Facebook 'founder' claims social media site has caused 'countless deaths' by failing to protect users

Facebook  - Bloomberg
Facebook - Bloomberg

The founder of the original 'Facebook' has claimed that the social media platform has caused “countless deaths” by failing to protect users.

Aaron Greenspan, who won a confidential pay-out from Facebook after claiming he came up with the concept for the social network first, has reopened his feud with Mark Zuckerberg by claiming the social media boss sacrificed safeguards on cyberbullying, extremists and data security to pursue growth at all costs.

In an interview with The Daily Telegraph, Mr Greenspan said Mr Zuckerberg had ignored his warnings and instead designed the platform to be as addictive as tobacco in order to recruit and keep users.

“Facebook’s addictive qualities may not kill anyone directly as cigarettes do every day but it is now established that the site has led to countless deaths,” claimed Mr Greenspan, who created the 'Universal Face Book' at Harvard four months before Mr Zuckerberg registered Facebook.com and launched it incorporating features from Mr Greenspan's site.

Mr Greenspan cited the recent leaked memo written by Facebook vice president Andrew Bosworth, in which he said the site's pursuit to "connect people" might "cost someone a life by exposing someone to bullies" or deaths in a "terrorist attack co-ordinated on our tools."

Mr Greenspan said: "Andrew, my former computer science teaching fellow [at Harvard], pronounced in a now-infamous memo such deaths were merely the cost of Facebook’s growth, a ‘de facto good’. With growth equated to good, the analogy to cancer as a result of the addictive process is especially apt.

“Mark and I fundamentally disagreed over the importance of quality versus quantity. Mark floored the accelerator for 15 years straight to achieve maximum quantity and he succeeded at that.

“Had I remained involved somehow, I would have stressed the importance of quality in the trade-off even more. That would have meant a much smaller network.”

Mr Greenspan’s feud with Mr Zuckerberg over who came up with the idea for Facebook is less well-known than the social media boss’s legal battles with the Winklevoss brothers, which featured in the Hollywood film The Social Network.

Mr Greenspan was, however, the first to develop an online 'facebook' at Harvard from the student houses’ antiquated email systems and the paper-based profiles of students and staff distributed on campus. 

By September 2003, the “Universal Face Book” was a feature of Mr Greenspan’s student web portal, including current Facebook features such as birthday reminders, a student market place, message boards, photo album, digital flyer adverts, event calendar - with online RSVPs -, map integration, job placement and local business reviews.

Mr Greenspan and Mr Zuckerberg were at different houses at Harvard, but Mr Greenspan said Mr Zuckerberg knew about his Facebook and had joined it before inviting him to dinner on January 8 2004.

Mr Greenspan said he sensed at the dinner that Mr Zuckerberg was trying to pick his brains about his site, but claims Mr Zuckerberg was secretive about his own plans.

Both men asked if they would help each other, according to Mr Greenspan, but he said no agreement emerged as they were “wary of each other” and he didn’t trust Mr Zuckerberg

Three days after the dinner on January 11, Mr Zuckerberg bought the Facebook.com name, and a month later launched the site that would become the worldwide social network with 1bn active users, making him worth some $70bn.

In the confidential settlement with Mr Greenspan's company Think, Mr Zuckerberg paid tribute to Mr Greenspan’s “hard work and innovation” in developing the Universal Face Book feature, which added member profiles and ways of recording relationship strengths after Mr Zuckerberg launched his Facebook.

Facebook denied it was designed to be addictive, saying it was working with experts to better understand excessive use and develop products that encourage healthy use. It said it was also continuing to invest heavily in security and privacy as it recognised its responsibility to keep people safe.

Mr Bosworth said the sentiments in his email were not something he agreed with but had been designed simply to raise “hard topics” and “bad ideas” for discussion if only to eliminate them.

---+---

- Brief 1:
Does each of the following statements agree with the Facebook article? Answer yes or no for each, and quote the article's deciding words exactly.
(a) Mr Greenspan and Mr Zuckerberg lived in the same house at Harvard.
(b) The Universal Face Book offered birthday reminders.
(c) Facebook admitted it was designed to be addictive.
- Brief 2:
Please echo, word for word, the part of the Facebook article that opens with the words containing "In an interview" and closes with "Mr Greenspan's site.".

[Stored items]
---+---

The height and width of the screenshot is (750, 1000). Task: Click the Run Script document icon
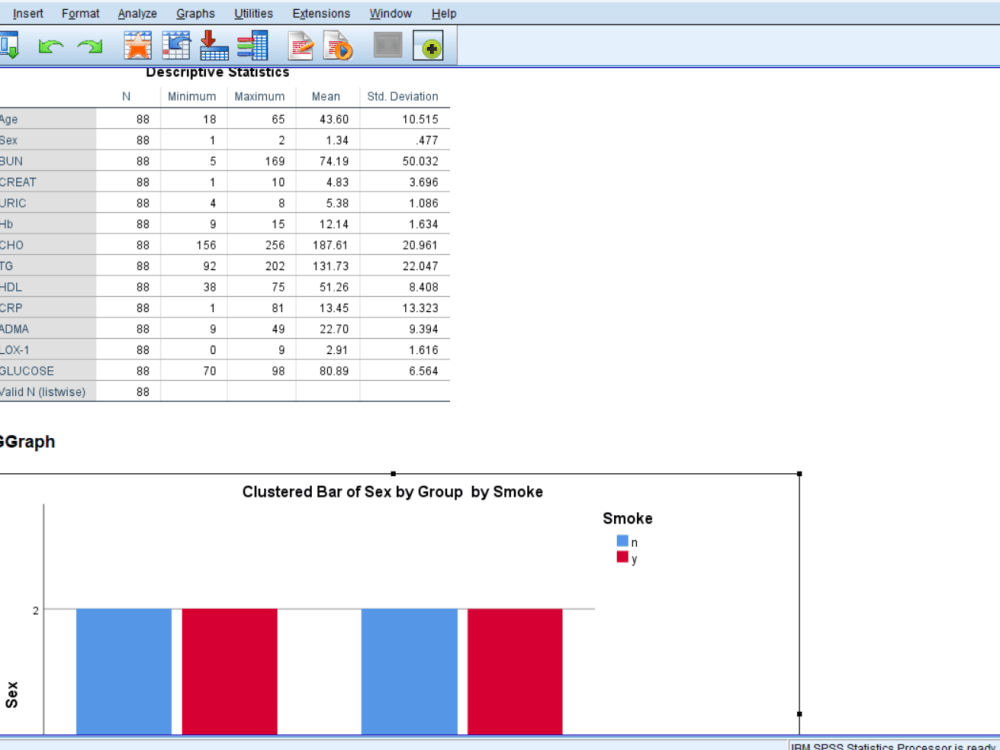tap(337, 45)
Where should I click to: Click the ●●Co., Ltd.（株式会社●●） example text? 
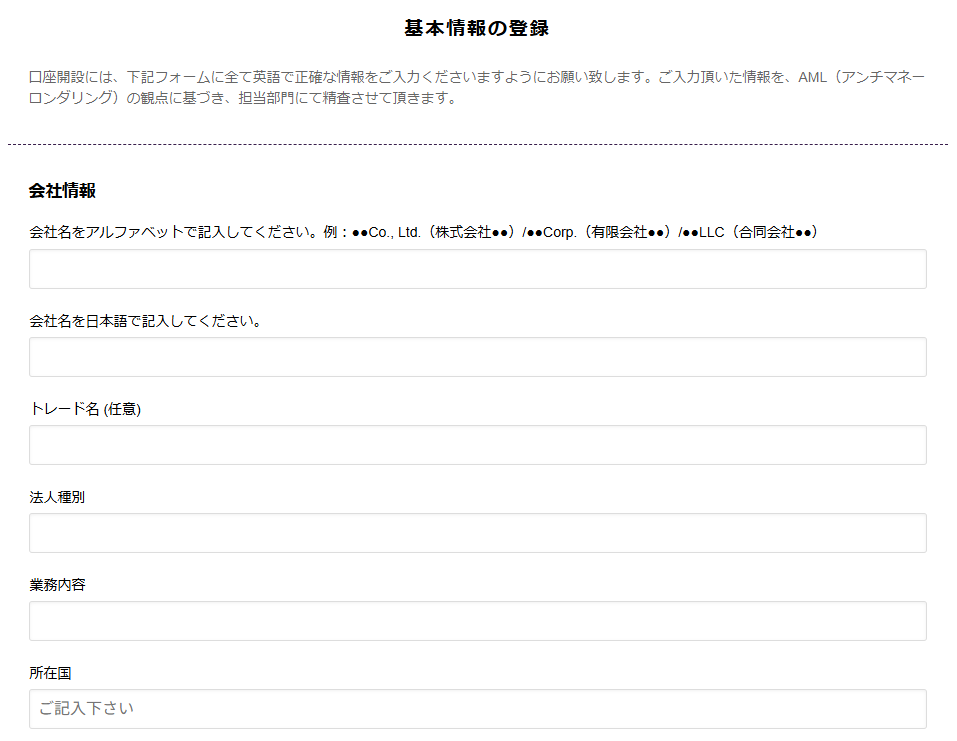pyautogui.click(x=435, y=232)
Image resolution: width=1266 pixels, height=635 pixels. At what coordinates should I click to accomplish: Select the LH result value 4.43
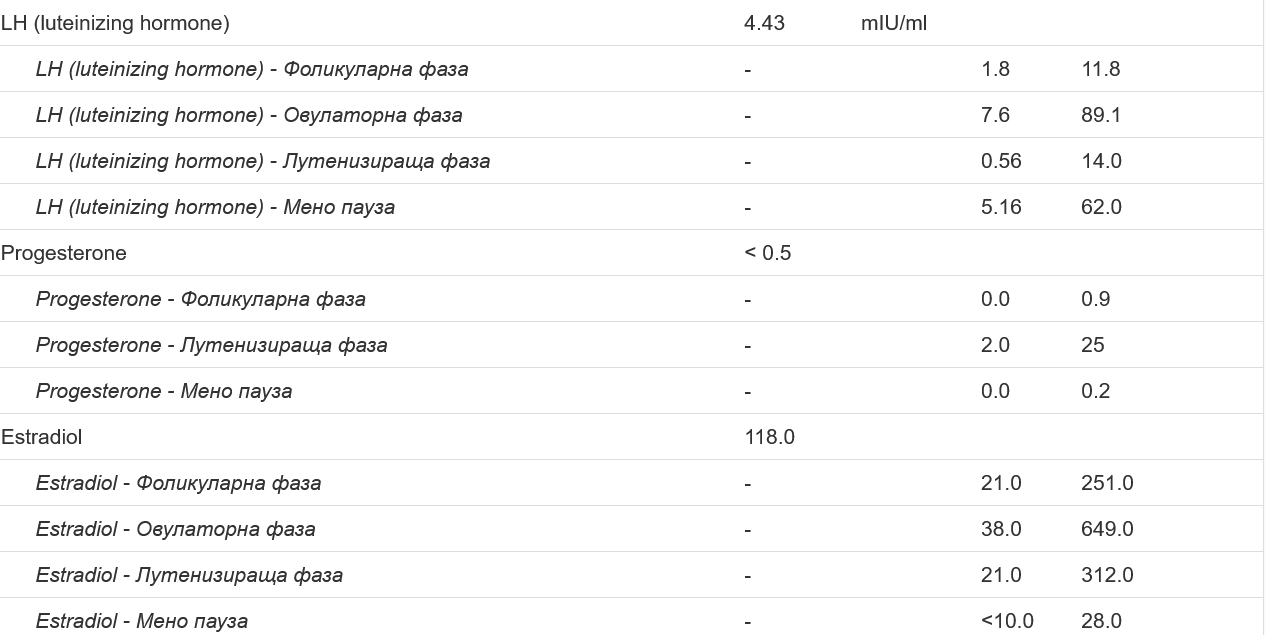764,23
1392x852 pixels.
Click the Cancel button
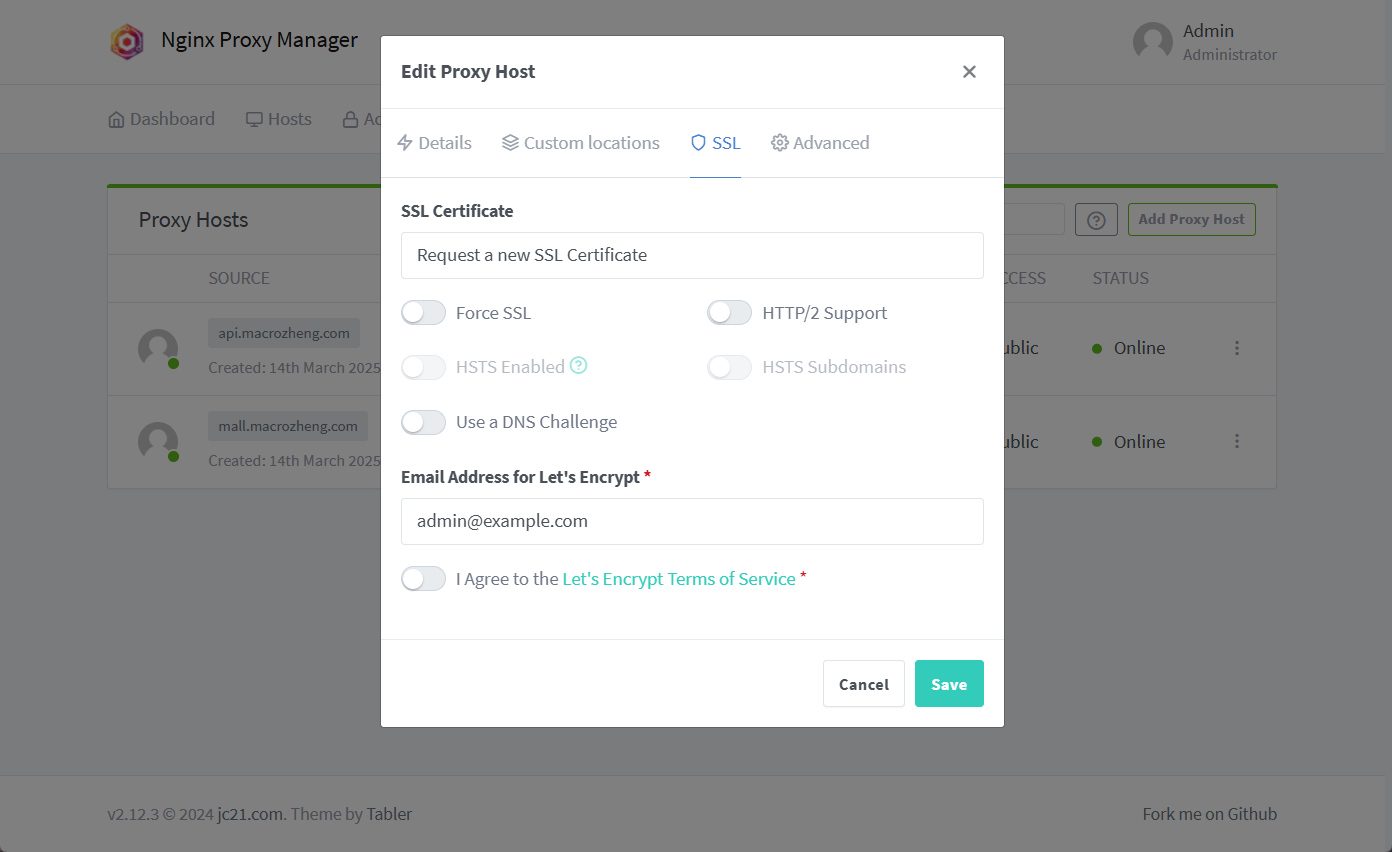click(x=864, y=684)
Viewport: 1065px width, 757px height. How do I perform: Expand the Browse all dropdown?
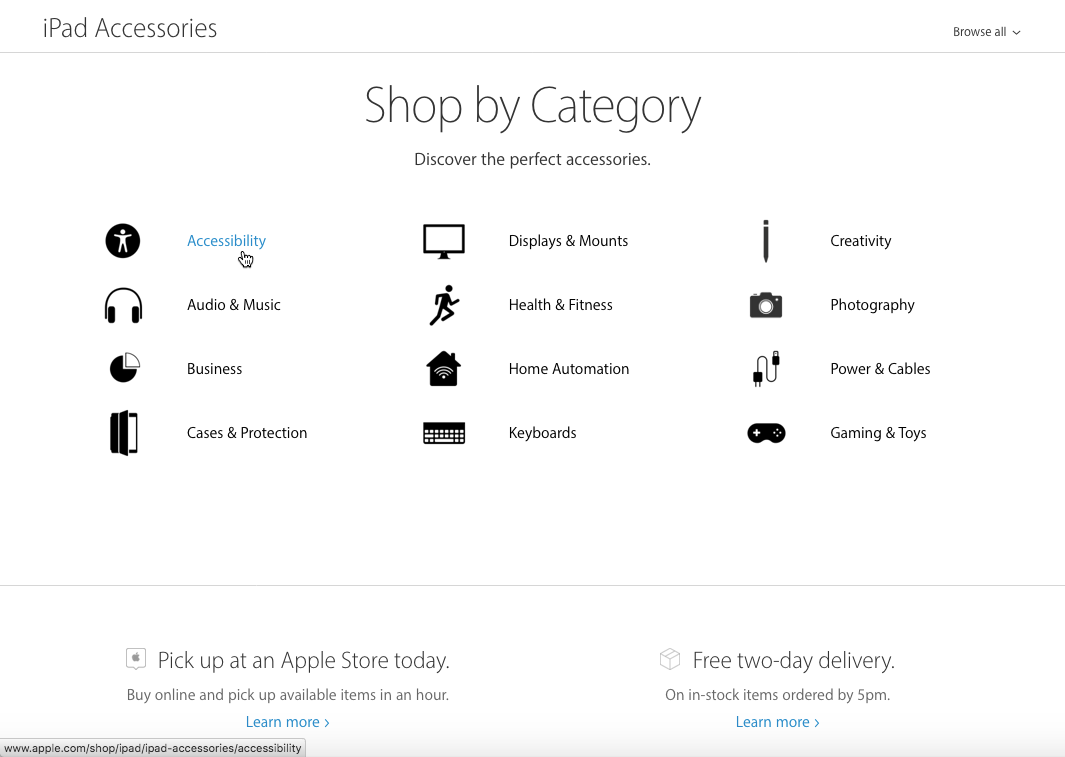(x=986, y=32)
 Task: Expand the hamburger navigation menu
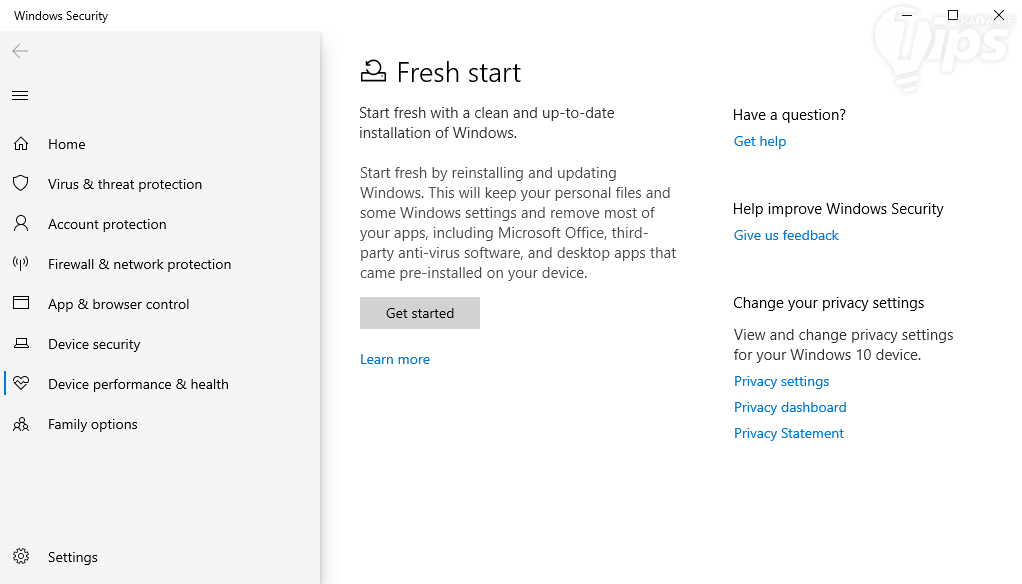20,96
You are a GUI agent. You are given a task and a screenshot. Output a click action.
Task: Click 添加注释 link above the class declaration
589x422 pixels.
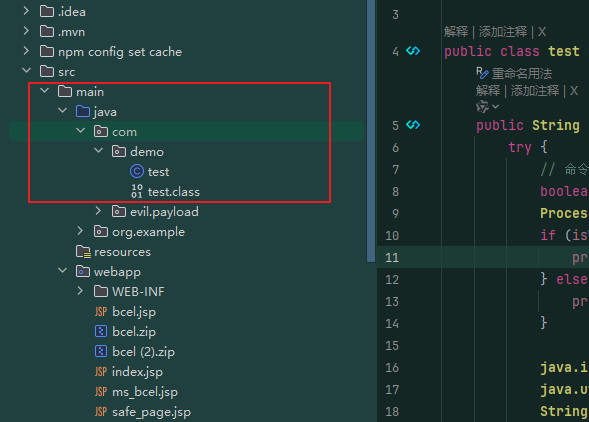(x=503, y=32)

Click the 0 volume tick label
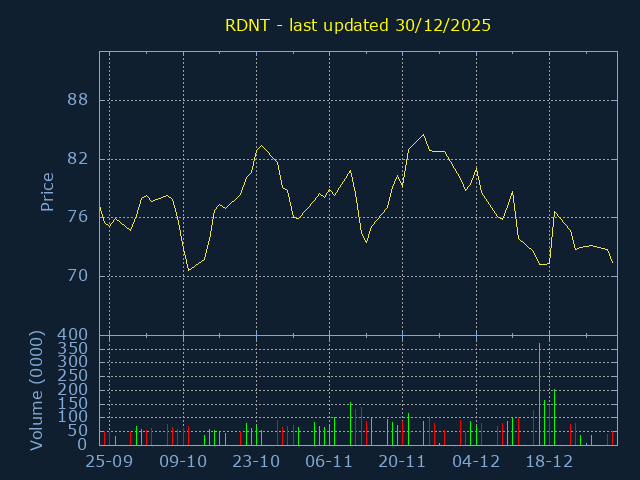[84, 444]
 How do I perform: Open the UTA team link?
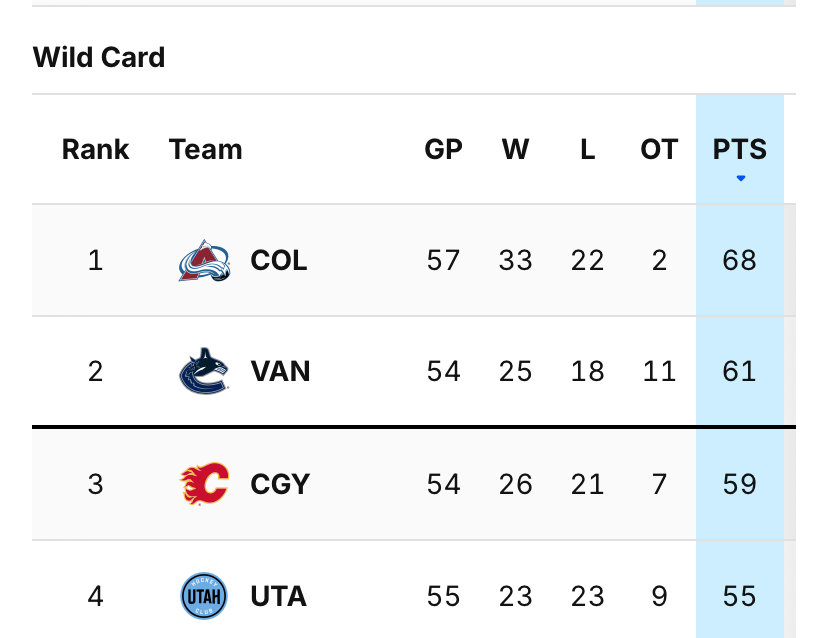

---+---

- Task result 1:
(a) No: "Mr Greenspan and Mr Zuckerberg were at different houses at Harvard"
(b) Yes: "including current Facebook features such as birthday reminders"
(c) No: "Facebook denied it was designed to be addictive"

- Task result 2:
In an interview with The Daily Telegraph, Mr Greenspan said Mr Zuckerberg had ignored his warnings and instead designed the platform to be as addictive as tobacco in order to recruit and keep users.

“Facebook’s addictive qualities may not kill anyone directly as cigarettes do every day but it is now established that the site has led to countless deaths,” claimed Mr Greenspan, who created the 'Universal Face Book' at Harvard four months before Mr Zuckerberg registered Facebook.com and launched it incorporating features from Mr Greenspan's site.